La inhibición farmacológica directa de RAS ha sido un desafío importante. La interferencia con el bolsillo de unión de nucleótidos de la proteína parece ser mucho más difícil que la interferencia con el bolsillo de unión de ATP análogo en las quinasas. Esto se debe presumiblemente a la afinidad mucho mayor (picomolar) de RAS por GTP.

¿Qué se entiende por afinidad? ¿Cómo funcionan los inhibidores (en este contexto)? Por favor, ayúdenme en cuanto a qué significa esto, soy nuevo en bioquímica.

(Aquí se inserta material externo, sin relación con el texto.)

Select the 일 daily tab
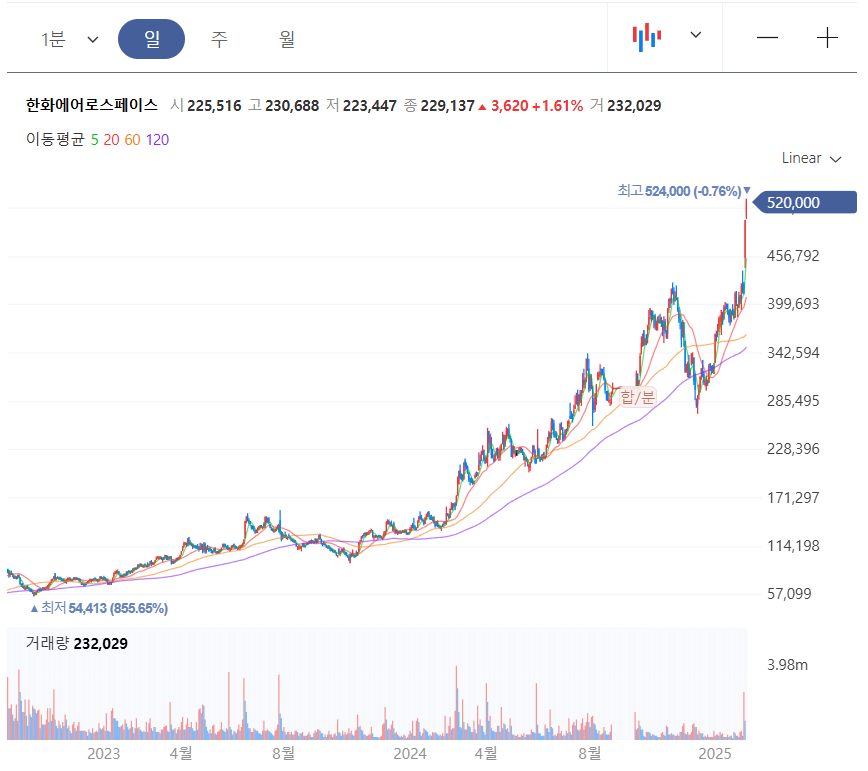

Es una suscripción paga, pero aquí está el enlace nature.com/nrd/journal/v13/n12/full/nrd4281.html
Hay una sección con una descripción no matemática de la afinidad de unión del receptor/ligando en la entrada de Wikipedia para Ligando , y un enfoque numérico en Alberts et al. — especialmente Fig.3-44. El tratamiento de los inhibidores de proteínas en los libros de texto generalmente se realiza en relación con las enzimas, que son más complejas que otras proteínas de unión. Sin embargo, la sección sobre inhibidores competitivos en Wikipedia , por ejemplo, es relevante para otras proteínas.
He editado su título para que sea apropiado para la pregunta específica que ha hecho sobre la inhibición de Ras (tenga en cuenta las mayúsculas convencionales). Esto hace que la indexación sea mejor, en caso de que otros tengan una pregunta similar más adelante.

Respuestas (1)

Las interacciones de unión a proteínas generalmente se denominan por la facilidad con la que la pareja de unión puede ser desplazada por algo que no sea el sustrato preferido. Por lo general, esto se refiere a la concentración requerida de la pareja de unión, de modo que la ocupación promedio de la proteína (en este caso, RAS) en la pareja de unión es ~ 50%.

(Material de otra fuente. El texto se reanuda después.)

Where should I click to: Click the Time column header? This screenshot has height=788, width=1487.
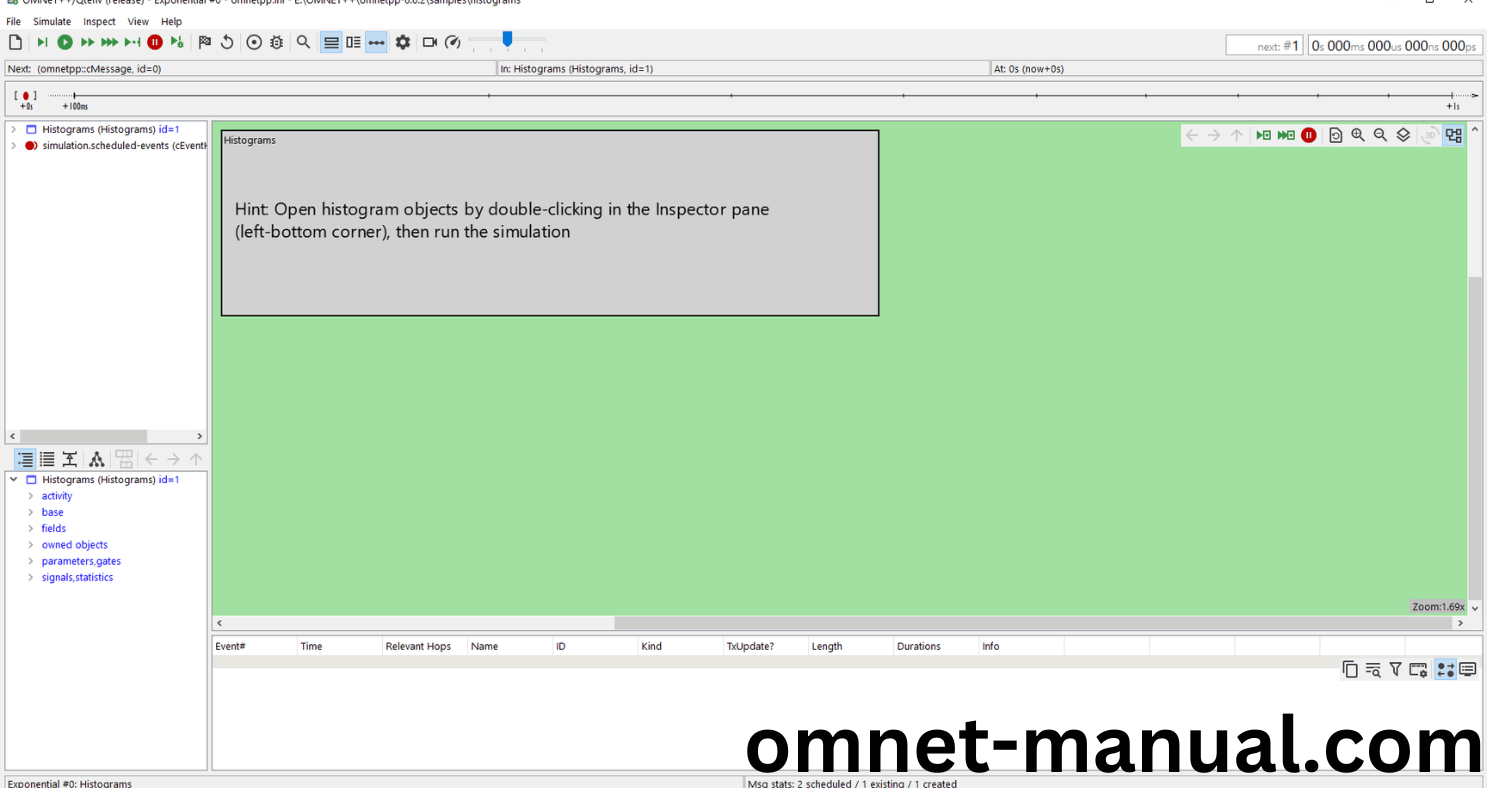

Si la proteína de afinidad por un compañero de unión dado está en el rango picomolar, eso significa que se une con tanta fuerza que se necesita muy poco sustrato para lograr una ocupación del 50%. Para interferir con la preferencia de RAS por GTP, tendría que diseñar algo que a RAS le guste vincular con una preferencia aún mayor que pueda desplazar a GTP. Esto ha demostrado ser bastante desafiante.

Otras quinasas, cuya afinidad por su sustrato no es tan alta, han sido más fáciles de diseñar moléculas que desplazan sus ligandos endógenos y, por lo tanto, interfieren con su función.

Sé que es Wiki, pero la sección de activación/desactivación de esta página proporciona una idea de cómo RAS se une a GTP y se activa, cómo funciona GAP para ayudar a RAS a hidrolizar GTP->GDP, lo que resulta en la desactivación de la señalización descendente de RAS. La señalización de RAS es en realidad un equilibrio entre los factores de intercambio de nucleótidos de guanina que hacen que RAS disminuya el PIB por GTP (activando RAS) y las proteínas activadoras de GTPasa mencionadas anteriormente (GAP).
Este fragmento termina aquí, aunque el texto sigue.